A laugh burst from the old man’s mouth. “You’re something else, you know that? When I saw you back there in the pool room I damn near had a heart attack, thought I was seeing ghosts. Goddamn crime your grandpa never got to lay his lamps on you.”
“Dexter end up under concrete too?”
Another laugh, this one muted in thick sarcasm. “Red? Not on your life. Big car, jewelry for the wife and girlfriends, mansion in Atlantic Highlands, bodyguards, died in his bed maybe five years ago, eighty-nine years old. But you know something? I think maybe he was as much of a prisoner as me.” Wistfulness drifted across Murray’s face like cloud cover rolling in late on a summer afternoon. “Sixty years now, I been saying, Why? Why wasn’t it me drew George’s straw, or even better, Pop’s? That poor girl…George, his wife, kids…Samuel…” Murray swallowed hard, couldn’t hold back a sob. “All of ’em wiped out because of what a schmuck I was. Murray Fleischmann and one goddamn little straw fucked up how many lives?”
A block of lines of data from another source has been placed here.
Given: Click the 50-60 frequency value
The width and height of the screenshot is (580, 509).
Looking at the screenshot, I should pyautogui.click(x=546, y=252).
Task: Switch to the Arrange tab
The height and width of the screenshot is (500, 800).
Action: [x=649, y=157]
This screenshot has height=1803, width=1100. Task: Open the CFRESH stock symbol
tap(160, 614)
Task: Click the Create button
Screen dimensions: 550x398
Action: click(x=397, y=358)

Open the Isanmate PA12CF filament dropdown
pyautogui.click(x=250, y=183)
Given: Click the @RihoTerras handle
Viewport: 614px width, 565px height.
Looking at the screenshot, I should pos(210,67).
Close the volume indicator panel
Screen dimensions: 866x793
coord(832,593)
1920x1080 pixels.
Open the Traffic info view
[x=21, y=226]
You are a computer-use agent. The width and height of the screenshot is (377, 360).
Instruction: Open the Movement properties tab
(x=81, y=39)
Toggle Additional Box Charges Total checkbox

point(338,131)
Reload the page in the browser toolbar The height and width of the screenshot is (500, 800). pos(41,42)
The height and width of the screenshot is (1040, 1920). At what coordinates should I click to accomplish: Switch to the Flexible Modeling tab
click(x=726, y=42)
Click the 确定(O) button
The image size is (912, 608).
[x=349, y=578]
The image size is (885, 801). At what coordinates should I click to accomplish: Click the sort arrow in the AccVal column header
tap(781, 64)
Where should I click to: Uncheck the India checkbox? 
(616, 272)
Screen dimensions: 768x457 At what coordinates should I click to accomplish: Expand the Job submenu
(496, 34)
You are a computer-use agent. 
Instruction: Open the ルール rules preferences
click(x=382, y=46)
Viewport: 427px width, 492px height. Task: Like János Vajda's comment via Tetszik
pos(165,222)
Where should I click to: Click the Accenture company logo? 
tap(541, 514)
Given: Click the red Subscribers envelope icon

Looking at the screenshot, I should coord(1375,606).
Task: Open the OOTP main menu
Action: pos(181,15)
The old junkman put me in mind of a bear at the zoo, tormented by cruel children, desperately trying to paw his way through the bars of his cage. “I figured I owe Leo, owe him big. Whole summer long, I go down to see him at the Steinberg, he’s practically camping out next to that girl’s bed. Hospital visiting hours those days’re two to four in the afternoon, that’s it, period, but him only sixteen and he gets the
m to look the other way. I tell him, let me help a little, huh? And he says, ‘I’m okay, Murray,’ or ‘Thanks, Murray, I’ll let you know if I need anything.’ Lily says to me, he don’t want help, how many times he gotta tell you? But…” Murray pounded his big right fist into the palm of his left hand. “I’m gonna give! I put money in envelopes, no return address, however much I can manage. Mail ’em from different post offices, so he thinks it’s from all different people. Then, when he cracks up, I go see a lawyer in New York… Hey, Dockie, I’m tellin’ you news?”
I nodded. “Dad cracked up? I never knew—”
“Yeah. Happened right before school started. One day he doesn’t come outa his room, and them people he’s stayin’ with, doctor and his wife, they go inside, but no Leo. Finally, one of them checks under the bed, and bingo, two eyes. He’s curled up in a little ball, back against the wall, won’t talk, won’t move. They get Doc Harrison, he calls a shrink, they take the kid to this high-class bughouse in Clifton, Crestview Rest Home. Almost two years, he’s there.”